◆ **What to produce**: Quote the records from the line containing "Viewport: 797px width, 588px height." up to and including the line containing "This screenshot has height=669, width=1522.", with nothing before or after them.

>> begin Recorded information

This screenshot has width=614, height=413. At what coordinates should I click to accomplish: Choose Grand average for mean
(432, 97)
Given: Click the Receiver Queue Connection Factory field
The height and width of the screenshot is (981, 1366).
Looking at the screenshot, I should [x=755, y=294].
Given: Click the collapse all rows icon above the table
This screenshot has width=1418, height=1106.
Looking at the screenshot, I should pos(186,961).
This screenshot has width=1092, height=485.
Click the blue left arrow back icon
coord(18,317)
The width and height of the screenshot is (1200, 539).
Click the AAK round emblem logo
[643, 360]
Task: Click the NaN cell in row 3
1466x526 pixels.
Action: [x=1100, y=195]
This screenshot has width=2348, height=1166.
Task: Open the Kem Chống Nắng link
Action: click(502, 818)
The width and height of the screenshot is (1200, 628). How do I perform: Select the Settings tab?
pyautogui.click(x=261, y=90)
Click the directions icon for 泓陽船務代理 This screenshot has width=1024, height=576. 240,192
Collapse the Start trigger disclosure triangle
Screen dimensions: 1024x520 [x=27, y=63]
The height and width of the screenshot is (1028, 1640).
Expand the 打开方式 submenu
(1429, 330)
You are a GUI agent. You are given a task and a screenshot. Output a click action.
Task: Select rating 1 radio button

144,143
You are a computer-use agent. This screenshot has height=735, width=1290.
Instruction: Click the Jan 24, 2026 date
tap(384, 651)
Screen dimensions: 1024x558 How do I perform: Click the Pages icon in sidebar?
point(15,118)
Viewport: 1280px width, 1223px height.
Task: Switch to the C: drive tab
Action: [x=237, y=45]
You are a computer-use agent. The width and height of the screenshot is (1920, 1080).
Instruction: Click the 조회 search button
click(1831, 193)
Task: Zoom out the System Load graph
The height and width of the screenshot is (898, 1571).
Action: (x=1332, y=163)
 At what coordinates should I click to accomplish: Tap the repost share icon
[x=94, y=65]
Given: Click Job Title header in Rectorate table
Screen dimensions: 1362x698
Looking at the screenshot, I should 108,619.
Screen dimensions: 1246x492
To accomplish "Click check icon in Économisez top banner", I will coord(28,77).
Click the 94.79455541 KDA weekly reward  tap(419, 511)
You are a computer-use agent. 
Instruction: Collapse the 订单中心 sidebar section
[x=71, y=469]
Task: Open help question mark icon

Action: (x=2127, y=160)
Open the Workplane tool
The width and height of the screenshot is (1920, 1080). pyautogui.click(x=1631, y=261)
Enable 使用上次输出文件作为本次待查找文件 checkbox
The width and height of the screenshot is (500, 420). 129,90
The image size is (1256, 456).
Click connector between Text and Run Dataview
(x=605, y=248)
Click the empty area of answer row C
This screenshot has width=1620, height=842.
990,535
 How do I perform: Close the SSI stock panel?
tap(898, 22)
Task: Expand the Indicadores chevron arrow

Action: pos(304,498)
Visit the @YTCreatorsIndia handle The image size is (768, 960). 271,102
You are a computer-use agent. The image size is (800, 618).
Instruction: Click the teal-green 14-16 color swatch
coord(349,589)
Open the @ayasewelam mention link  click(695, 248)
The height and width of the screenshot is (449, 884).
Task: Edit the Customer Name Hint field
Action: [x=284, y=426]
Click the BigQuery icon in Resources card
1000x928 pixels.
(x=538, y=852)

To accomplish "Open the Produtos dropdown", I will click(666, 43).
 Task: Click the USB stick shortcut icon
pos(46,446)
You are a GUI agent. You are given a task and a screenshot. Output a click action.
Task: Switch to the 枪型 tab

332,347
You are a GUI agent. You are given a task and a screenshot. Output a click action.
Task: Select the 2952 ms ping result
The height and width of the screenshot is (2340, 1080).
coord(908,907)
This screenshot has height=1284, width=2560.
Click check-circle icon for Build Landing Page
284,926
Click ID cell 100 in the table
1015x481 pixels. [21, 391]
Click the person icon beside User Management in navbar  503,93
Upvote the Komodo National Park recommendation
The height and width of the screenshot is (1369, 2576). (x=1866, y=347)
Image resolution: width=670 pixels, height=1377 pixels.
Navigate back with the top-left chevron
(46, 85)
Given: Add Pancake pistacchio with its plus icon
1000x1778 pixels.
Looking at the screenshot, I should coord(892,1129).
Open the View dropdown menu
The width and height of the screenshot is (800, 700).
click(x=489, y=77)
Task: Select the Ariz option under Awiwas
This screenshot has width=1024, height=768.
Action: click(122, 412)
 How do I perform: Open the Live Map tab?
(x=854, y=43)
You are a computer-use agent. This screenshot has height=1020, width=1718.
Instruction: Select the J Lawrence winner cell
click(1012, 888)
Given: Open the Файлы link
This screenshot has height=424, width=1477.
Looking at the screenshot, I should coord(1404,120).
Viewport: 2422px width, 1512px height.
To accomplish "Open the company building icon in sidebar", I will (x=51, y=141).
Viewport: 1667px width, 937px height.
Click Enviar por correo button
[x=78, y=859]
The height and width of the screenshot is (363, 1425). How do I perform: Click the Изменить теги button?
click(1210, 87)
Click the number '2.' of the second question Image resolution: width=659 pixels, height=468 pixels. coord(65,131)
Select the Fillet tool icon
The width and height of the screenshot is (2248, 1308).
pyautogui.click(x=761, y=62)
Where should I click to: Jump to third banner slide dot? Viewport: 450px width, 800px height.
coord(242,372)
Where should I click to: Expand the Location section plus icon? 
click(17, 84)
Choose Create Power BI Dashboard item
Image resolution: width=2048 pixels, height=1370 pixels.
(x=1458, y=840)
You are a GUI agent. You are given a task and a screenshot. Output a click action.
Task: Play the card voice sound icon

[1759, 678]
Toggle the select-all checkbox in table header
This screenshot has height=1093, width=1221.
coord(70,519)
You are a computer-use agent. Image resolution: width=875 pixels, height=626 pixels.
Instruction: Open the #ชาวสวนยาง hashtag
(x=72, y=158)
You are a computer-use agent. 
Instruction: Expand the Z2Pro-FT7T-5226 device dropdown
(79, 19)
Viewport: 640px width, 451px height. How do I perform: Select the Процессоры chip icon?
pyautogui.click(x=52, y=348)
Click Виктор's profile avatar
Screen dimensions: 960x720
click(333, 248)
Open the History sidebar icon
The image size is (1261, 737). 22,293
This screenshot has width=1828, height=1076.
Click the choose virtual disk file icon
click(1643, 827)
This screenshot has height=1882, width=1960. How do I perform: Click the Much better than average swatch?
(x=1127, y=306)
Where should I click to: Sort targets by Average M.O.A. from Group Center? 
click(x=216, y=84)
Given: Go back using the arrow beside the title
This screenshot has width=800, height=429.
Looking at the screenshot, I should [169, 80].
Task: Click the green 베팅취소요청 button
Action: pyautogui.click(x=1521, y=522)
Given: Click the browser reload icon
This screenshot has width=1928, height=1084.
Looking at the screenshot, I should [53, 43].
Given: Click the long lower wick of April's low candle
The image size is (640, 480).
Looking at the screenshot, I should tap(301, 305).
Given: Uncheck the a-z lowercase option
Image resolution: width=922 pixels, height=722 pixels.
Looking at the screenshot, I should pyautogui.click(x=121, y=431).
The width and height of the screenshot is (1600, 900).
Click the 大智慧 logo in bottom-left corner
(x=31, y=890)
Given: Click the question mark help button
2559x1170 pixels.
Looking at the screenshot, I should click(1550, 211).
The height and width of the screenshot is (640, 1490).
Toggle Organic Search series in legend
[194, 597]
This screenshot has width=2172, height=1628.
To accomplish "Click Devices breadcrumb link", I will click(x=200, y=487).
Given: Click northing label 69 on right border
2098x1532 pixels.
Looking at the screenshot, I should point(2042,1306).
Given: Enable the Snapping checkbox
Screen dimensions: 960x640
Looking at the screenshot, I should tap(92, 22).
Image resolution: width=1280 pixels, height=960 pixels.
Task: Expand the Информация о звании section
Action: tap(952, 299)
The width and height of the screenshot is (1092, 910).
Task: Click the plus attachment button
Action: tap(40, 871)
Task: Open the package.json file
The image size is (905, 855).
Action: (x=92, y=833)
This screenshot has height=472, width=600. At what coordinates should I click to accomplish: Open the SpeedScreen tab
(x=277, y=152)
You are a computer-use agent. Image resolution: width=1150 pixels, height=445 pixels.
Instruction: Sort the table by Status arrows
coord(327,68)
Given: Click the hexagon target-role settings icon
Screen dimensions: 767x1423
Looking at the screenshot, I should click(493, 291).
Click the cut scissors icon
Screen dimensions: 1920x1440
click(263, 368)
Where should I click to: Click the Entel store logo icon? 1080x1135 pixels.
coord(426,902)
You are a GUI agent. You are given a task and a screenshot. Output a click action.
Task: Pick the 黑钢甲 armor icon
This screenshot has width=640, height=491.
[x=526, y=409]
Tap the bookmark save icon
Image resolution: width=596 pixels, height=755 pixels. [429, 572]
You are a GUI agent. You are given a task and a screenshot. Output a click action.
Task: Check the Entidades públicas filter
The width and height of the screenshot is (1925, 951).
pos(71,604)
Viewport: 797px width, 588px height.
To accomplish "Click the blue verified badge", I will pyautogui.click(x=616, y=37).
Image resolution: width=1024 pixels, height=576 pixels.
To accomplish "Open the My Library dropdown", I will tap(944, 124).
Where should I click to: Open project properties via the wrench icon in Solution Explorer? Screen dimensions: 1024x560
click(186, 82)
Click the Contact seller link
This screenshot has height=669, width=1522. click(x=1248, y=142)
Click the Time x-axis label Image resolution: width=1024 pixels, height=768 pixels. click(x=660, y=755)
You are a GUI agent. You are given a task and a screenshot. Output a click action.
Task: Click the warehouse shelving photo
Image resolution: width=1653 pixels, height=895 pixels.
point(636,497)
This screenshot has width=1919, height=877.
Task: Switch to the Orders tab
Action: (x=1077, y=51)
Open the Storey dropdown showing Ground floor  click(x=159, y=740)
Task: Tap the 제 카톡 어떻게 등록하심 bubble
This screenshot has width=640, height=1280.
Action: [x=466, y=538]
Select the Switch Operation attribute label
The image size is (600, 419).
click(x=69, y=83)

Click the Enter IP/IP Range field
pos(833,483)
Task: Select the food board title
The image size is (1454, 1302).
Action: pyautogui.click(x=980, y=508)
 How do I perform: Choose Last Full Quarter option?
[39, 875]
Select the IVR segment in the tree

>> end Recorded information

◆ **The reply**:
Viewport: 797px width, 588px height.
To accomplish "Click the blue verified badge", I will pyautogui.click(x=616, y=37).
Image resolution: width=1024 pixels, height=576 pixels.
To accomplish "Open the My Library dropdown", I will tap(944, 124).
Where should I click to: Open project properties via the wrench icon in Solution Explorer? Screen dimensions: 1024x560
click(186, 82)
Click the Contact seller link
This screenshot has height=669, width=1522. click(x=1248, y=142)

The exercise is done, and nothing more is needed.